Alors que son père, haut fonctionnaire, et sa mère, employée de banque le prédestinaient à une carrière d’avocat, Christian Abégan va très tôt tomber amoureux de la haute gastronomie en fréquentant assidument la cuisine de sa grand-mère. C’est ainsi que le célèbre chef, aujourd’hui à la renommée mondiale, qui a grandi au Cameroun entre Douala et Yaoundé, va progressivement se laisser emporter par sa passion au point de convaincre ses parents, -avec l’aide d’un autre membre de sa famille-, de le laisser apprendre et se former à un niveau lui permettant de rivaliser avec les plus grands chefs du continent.
Issu d’une formation classique à l’instar d’autres grands chefs africains comme lui, Christian Abégan est diplômé de l’école du Cordon bleu de Paris. Il a aussi longtemps exercé auprès de chaînes hôtelières africaines avant de changer radicalement de cap:
«Pour aller vers l’autre, il faut lui réserver tout ce qu’on a de meilleur. L’ouverture dans le monde de la gastronomie nécessite que des échanges de recettes et d’ingrédients soient mieux faits de manière à ce que l’on puisse découvrir qui nous sommes. Quand vous allez montrer aux autres ce que vous êtes, vous devenez l’ambassadeur culinaire de votre continent. C’est très important pour les cultures et les peuples du monde de partager toutes ces richesses»,explique-t-il
Ainsi, ce grand chef cosmopolite, avec les pieds bien ancrés dans sa terre africaine natale, a-t-il toujours milité pour les mariages de saveurs venant du monde entier. Pour lui, en effet, l’essentiel est de pouvoir rendre l’Afrique culinaire accessible à tous, même à ceux qui n’ont jamais mis les pieds sur le continent.

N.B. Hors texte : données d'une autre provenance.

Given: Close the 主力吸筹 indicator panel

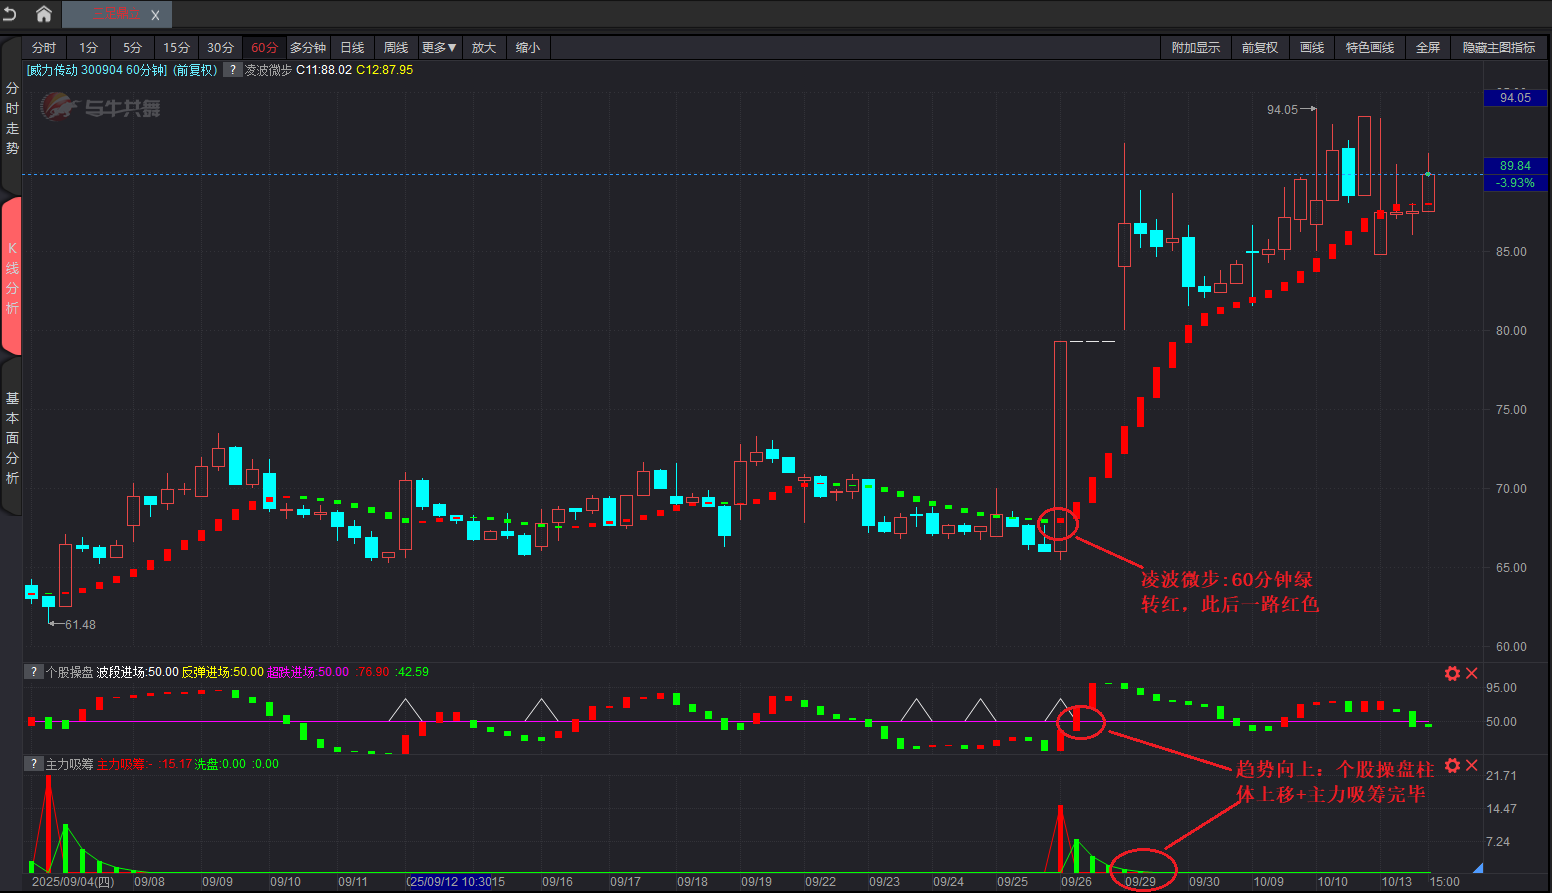Looking at the screenshot, I should point(1472,765).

«Depuis mes débuts, j’ai toujours eu à cœur la valorisation de nos produits. C’est un état d’esprit que je cultive depuis mes débuts, car j’ai toujours voulu proposer des recettes nouvelles. Mais il s’agit aussi d’un travail identitaire parce que je veux que nos produits africains soient représentés sur les tables du monde entier. Et aussi parce que l’Afrique doit être reconnue à l’extérieur pour la qualité de ses produits. Pour ne parler que des épices, on a par exemple « le poivre de Penja » du Cameroun qui est utilisé par les plus grands chefs partout dans le monde. C’est déjà une grande victoire», explique-t-il
Grâce à la recherche depuis trente ans de nouvelles saveurs culinaires à travers les fusions, ce grand chef camerounais est parvenu à offrir une palette de recettes originales qui sont le résultat de sa créativité culinaire. Pour lui, il s’agit de créer un lien naturel et social afin rassembler les peuples du monde entier:
«La table est un élément qui rassure. C’est un élément sociétal grâce à la tradition du repas traditionnel partout dans le monde. Dans beaucoup de pays, on dine ensemble pour renforcer une cohésion sociale qui devient de ce fait plus importante. Les produits de la gastronomie africaine sont des éléments d’une identité culturelle que nous pouvons utiliser pour faire voyager nos convives», affirme le chef Abégan
Auteur d’un ouvrage intitulé «Le Patrimoine culinaire africain», paru en 2017 aux éditions de Michel Lafon dans lequel il invite le lecteur à participer à «un voyage culturel, gourmand et coloré» à travers des recettes exécutées avec pédagogie, Christian Abégan, qui aime partager ses astuces et autres conseils culinaires, est intarissable sur le sujet.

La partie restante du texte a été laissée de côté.